» Source document:
## START

Tuesday, 1 September 2009

The Northeast Passage – a Russian arctic odissey (I)

The Northeast Passage is the water route along the northern coast of Europe and Asia, mainly North Russia’s coast, between the Atlantic and Pacific oceans. The distance from Saint-Petersburg to Vladivostok via Northern Sea Route is 14 280 km, via the Suez Canal — 23 200 km, around Cape of Good Hope - 29 400 km.



Beginning in the XV century, efforts were made to find a new all-water route to India and China. Most of these attempts were directed at seeking a Northwest Passage. However, English, Dutch, and Russian navigators did try to seek a Northeast route by sailing along the northern coast of Russia and far into the arctic seas.

## END

» Actions to take:
a: Return the stretch of the Northeast Passage post from "Tuesday, 1 September" through "- 29 400 km.".
b: Translate this sentence from the Northeast Passage post into Spanish: "Most of these attempts were directed at seeking a Northwest Passage."
c: Carry the Northeast Passage post forward from its final sentence.
The entries that follow come from a separate source unrelated to the Northeast Passage post.

» Given information:
## START

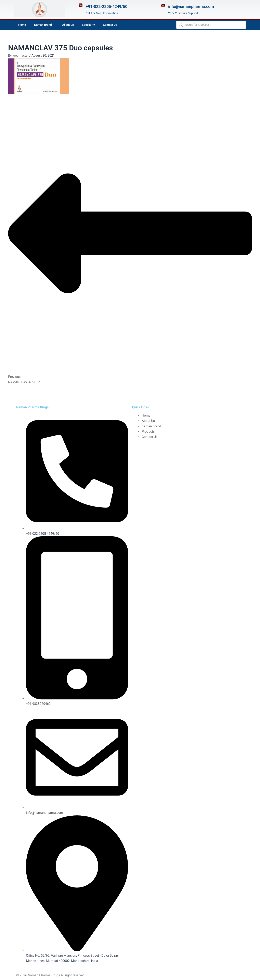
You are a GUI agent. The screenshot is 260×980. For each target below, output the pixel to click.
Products (148, 431)
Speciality (88, 25)
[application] (53, 25)
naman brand (151, 426)
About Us (68, 25)
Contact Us (110, 25)
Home (22, 25)
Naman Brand (44, 25)
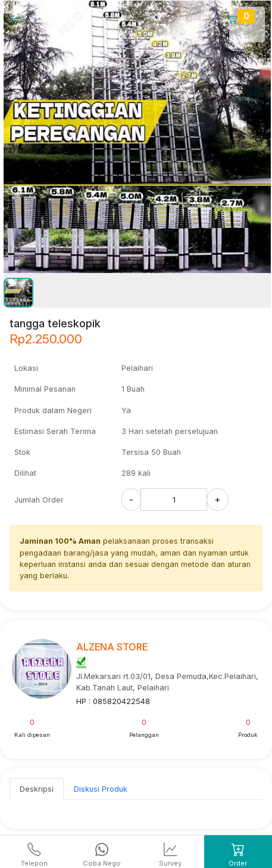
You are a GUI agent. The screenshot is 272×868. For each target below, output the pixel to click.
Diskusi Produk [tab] (101, 789)
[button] (18, 293)
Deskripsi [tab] (36, 789)
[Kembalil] (19, 18)
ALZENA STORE (112, 647)
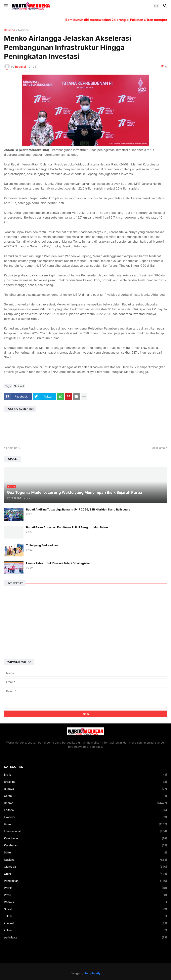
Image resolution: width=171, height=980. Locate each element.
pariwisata (85, 937)
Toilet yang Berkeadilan (42, 545)
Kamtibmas (85, 838)
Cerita (85, 796)
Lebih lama (158, 447)
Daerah (85, 803)
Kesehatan (85, 845)
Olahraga (85, 867)
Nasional (24, 30)
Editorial (85, 810)
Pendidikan (85, 881)
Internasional (85, 831)
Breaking (85, 782)
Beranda (9, 30)
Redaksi (85, 902)
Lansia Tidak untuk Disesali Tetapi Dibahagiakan (59, 563)
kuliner (85, 930)
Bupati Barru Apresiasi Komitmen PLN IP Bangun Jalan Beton (67, 527)
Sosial (85, 909)
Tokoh (85, 916)
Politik (85, 888)
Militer (85, 853)
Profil (85, 895)
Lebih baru (13, 447)
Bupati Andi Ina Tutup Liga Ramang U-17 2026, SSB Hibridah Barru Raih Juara (78, 509)
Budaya (85, 789)
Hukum (85, 824)
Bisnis (85, 775)
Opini (85, 874)
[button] (5, 6)
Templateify (93, 973)
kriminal (85, 923)
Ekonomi (85, 817)
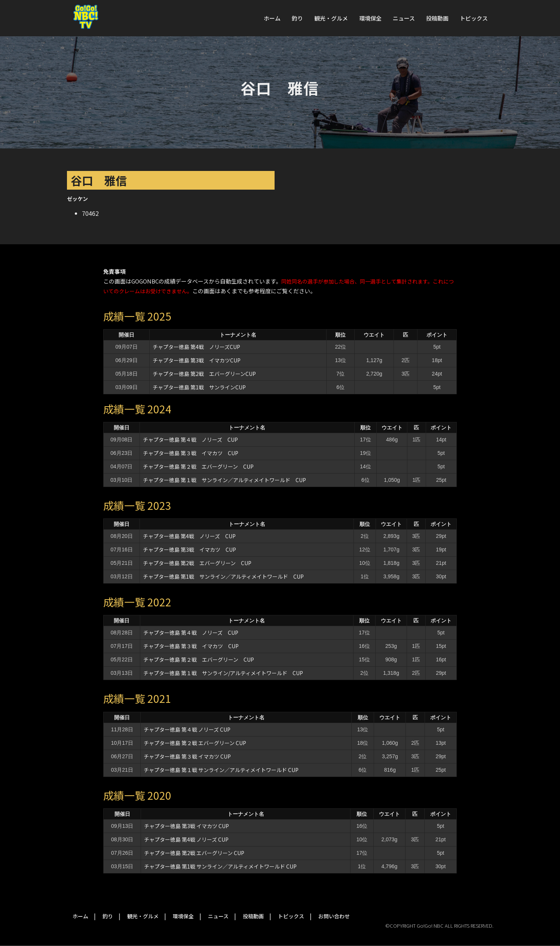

## END

» Expected responses:
a:
Tuesday, 1 September 2009

The Northeast Passage – a Russian arctic odissey (I)

The Northeast Passage is the water route along the northern coast of Europe and Asia, mainly North Russia’s coast, between the Atlantic and Pacific oceans. The distance from Saint-Petersburg to Vladivostok via Northern Sea Route is 14 280 km, via the Suez Canal — 23 200 km, around Cape of Good Hope - 29 400 km.

b: La mayoría de estos intentos se orientaron a buscar un Paso del Noroeste.

c:
In the 1550s, English ships made the first attempt to find the passage. Willem Barentz, the Dutch navigator, made several failed attempts in the 1590s. The decline of Dutch shipping in the 1700s left the exploration mainly to the Russians; in 1648 Russian pioneer Semen Dezhnev made a voyage on a small boat proving existence of a strait between Asia and America; he made first detailed description of Chukotka, and founded Anadyr burg.

Dezhnev’s voyage and discovery of a strait between Asia and America was compared with the feat of Christopher Columbus. Vitus Bering also explored the eastern part of the passage and discovered many islands.


Steam vessels Vega and Lena near the Cape of Cheluskin

The Northeast Passage was not, however, traversed by anyone until Nils Nordenskjöld of Sweden accomplished the feat on the steam vessel Vega in 1878. Starting from Karlskrona on June 22, the Vega doubled Cape Chelyuskin in the following August, and after being frozen in at the end of September near the Bering Strait, completed the voyage successfully in the following summer. The steam-engine power was 60 horsepower. The vessel was equipped with sails; its velocity was 6-7 knots.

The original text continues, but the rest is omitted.